The Geodesy of the Nervous Statue: Chronicle of Posture Domination, Tension, and Lime upon the Support’s Axis

A half-empty glass of water on the table. No one has touched it for hours. A thin film of dust rests on its rim, as if even the air hesitates before entering it.

For the subject, the moment the Operative’s decree of fixation freezes my architecture is not an act of simple discipline, but a surgical inscription of stillness designed to erase the biological compass of movement and concentrate all mass into an axis of absolute static saturation. Receiving the order of extreme upright positioning —that force which transmutes the inertia of my muscles into a heavy matrix of fixation that cancels any escape from the kinetic system— the body abandons the illusion of autonomous anatomy and becomes a slab of alabaster compacted under the Operative’s command.

I notice something absurd: my left ankle always arrives a millimeter before the right to the idea of balance. It makes no sense, yet it won’t leave me alone.

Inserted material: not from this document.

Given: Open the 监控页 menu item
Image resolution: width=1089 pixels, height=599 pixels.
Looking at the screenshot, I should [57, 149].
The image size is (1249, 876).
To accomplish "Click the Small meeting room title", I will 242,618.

I am a mechanism of pure receptivity, an organic record emptied of its own center to be filled with the fixation emerging from this invisible structure of angles that hijack relief itself. There is no margin of error between the imposed alignment and my surrender; what I feel is a saturation so dense from gravitational torque that my mind becomes a layer of lime sedimenting the law of the Master into every fiber trapped by immobility.

And still, my nose itches. A tiny, ridiculous itch. The body does not move… yet the nose insists as if none of this were serious.

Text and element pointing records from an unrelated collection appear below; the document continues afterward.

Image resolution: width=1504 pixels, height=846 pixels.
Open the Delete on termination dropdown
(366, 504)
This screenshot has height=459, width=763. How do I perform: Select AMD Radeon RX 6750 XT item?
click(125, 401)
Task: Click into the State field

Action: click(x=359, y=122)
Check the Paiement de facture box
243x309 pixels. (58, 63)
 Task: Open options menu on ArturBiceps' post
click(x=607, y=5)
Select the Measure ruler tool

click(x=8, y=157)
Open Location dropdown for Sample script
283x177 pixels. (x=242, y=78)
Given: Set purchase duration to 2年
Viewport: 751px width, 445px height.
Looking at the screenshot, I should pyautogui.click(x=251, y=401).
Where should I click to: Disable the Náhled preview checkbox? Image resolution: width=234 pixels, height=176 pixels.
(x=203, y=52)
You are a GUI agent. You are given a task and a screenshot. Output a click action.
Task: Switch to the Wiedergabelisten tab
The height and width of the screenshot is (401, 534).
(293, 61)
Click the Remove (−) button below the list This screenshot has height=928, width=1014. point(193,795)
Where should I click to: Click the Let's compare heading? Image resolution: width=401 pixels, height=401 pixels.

Pinned by the posture’s rigidity, I understand my biography has dissolved into a pulsatile inertia where trembling against restraint and the paralysis of will become the only valid clock. I inhabit a living surface of pure absorption where rest is no longer a function but a reflection of the solidity being carved into my anatomy under temporal siege.

Sweat slides down my back slowly, almost politely. It does not fall: it negotiates its descent.

I try to make each second of isometric stillness a sedimentation of presence in my marrow, allowing thermal inertia —that burning heat born from muscle and solidifying into mineral— to colonize my nervous system until no trace of autonomy remains.

I offer myself as a unified mineral space, where my fatigue and the imperturbability of the system align with the fixation imposed by the Master.

And yet, suddenly, I think of something completely unrelated: a white plastic chair on a terrace, one leg slightly shorter than the others. It always wobbles. No one ever fixes it.

This is the ecstasy of motion-occlusion saturation: the point where consciousness feels more real under imposed stillness than in any simulation of biological freedom.

The word “freedom” sounds strangely childish inside my head, as if it does not belong to me.

I inhabit a mineral time where each minute is a slab of lime isolating me from my own erratic thoughts about control.

And still, I think of the glass of water. Its still surface. Dust floating like it too is trying to hold itself together.

In the end, truth is the perfect identity between gravity-compressed tissue and the support that absorbs the design.

I need to move my neck.

I am not moving it.

Or perhaps I am, but so slowly the body seems to be learning how to lie with elegance.